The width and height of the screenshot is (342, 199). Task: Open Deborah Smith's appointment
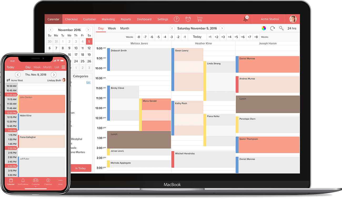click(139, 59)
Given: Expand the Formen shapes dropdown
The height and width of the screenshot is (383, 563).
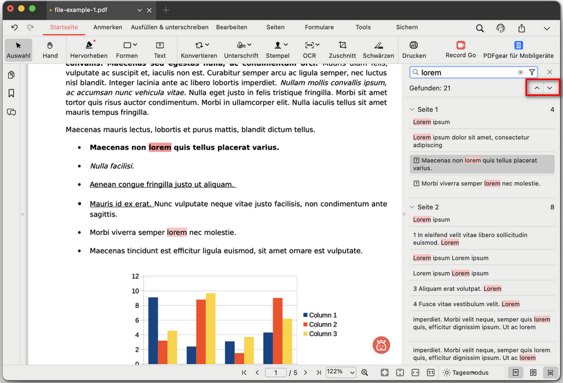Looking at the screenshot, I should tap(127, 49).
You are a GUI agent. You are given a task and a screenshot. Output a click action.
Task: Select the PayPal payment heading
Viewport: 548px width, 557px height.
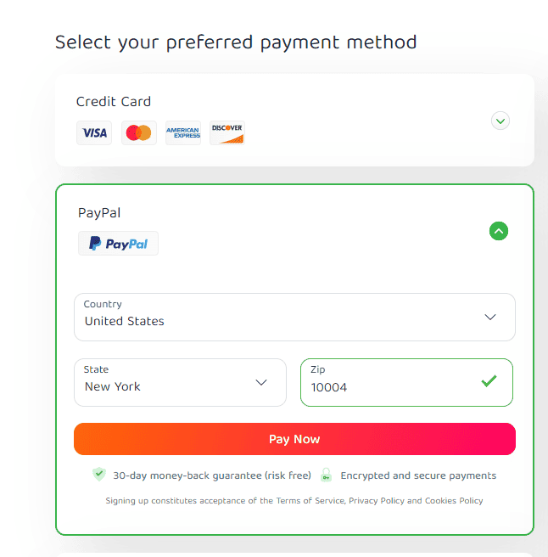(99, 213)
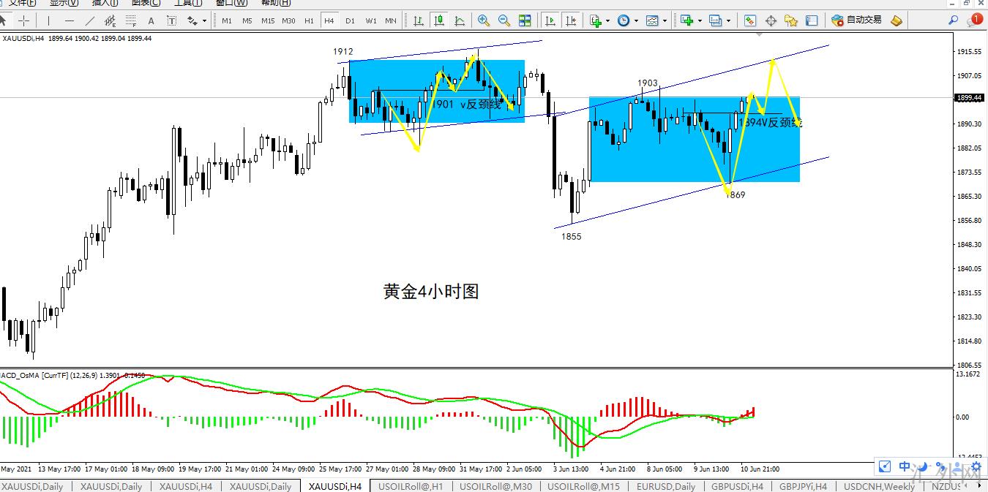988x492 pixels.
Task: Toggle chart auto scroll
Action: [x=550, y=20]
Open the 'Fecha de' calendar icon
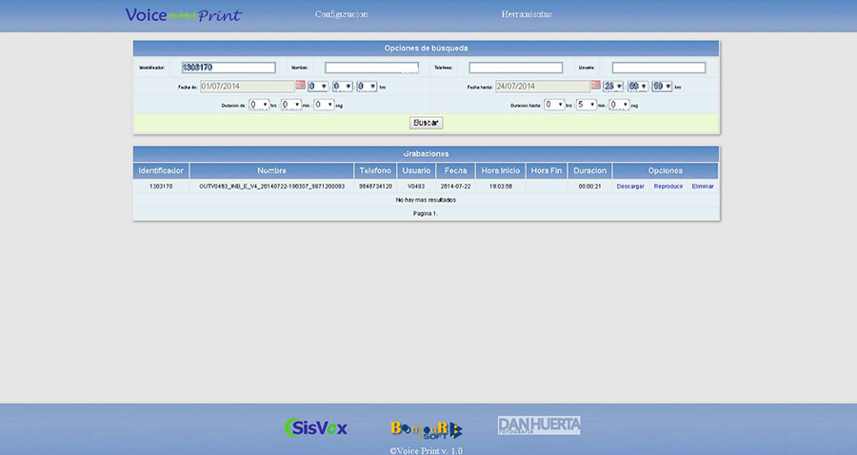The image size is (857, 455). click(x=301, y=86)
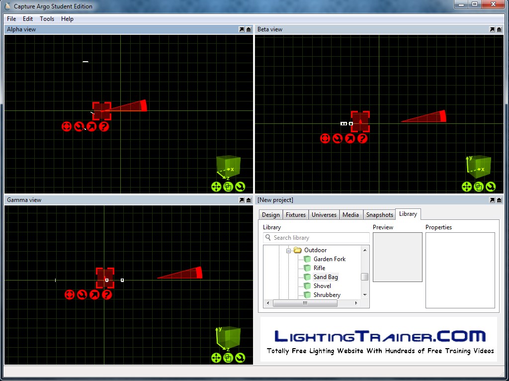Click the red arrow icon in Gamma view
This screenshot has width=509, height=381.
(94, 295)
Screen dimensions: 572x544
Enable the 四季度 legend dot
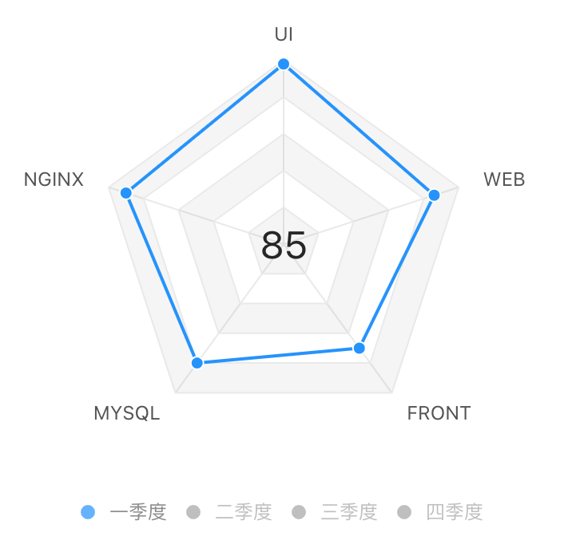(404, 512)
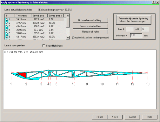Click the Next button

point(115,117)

Your instructions >> Pictures don't belong in the copy. Restate all the entries exactly.

Exercise solution >>
The width and height of the screenshot is (342, 199). Task: Open Deborah Smith's appointment
click(139, 59)
Given: Expand the Formen shapes dropdown
The height and width of the screenshot is (383, 563).
Looking at the screenshot, I should tap(127, 49).
You are a GUI agent. You are given a task and a screenshot. Output a click action.
Task: Select the PayPal payment heading
Viewport: 548px width, 557px height.
(99, 213)
988x492 pixels.
Task: Toggle chart auto scroll
Action: [x=550, y=20]
Open the 'Fecha de' calendar icon
The image size is (857, 455). click(x=301, y=86)
Click the red arrow icon in Gamma view
This screenshot has width=509, height=381.
(94, 295)
Screen dimensions: 572x544
Enable the 四季度 legend dot
(404, 512)
Click the Next button

point(115,117)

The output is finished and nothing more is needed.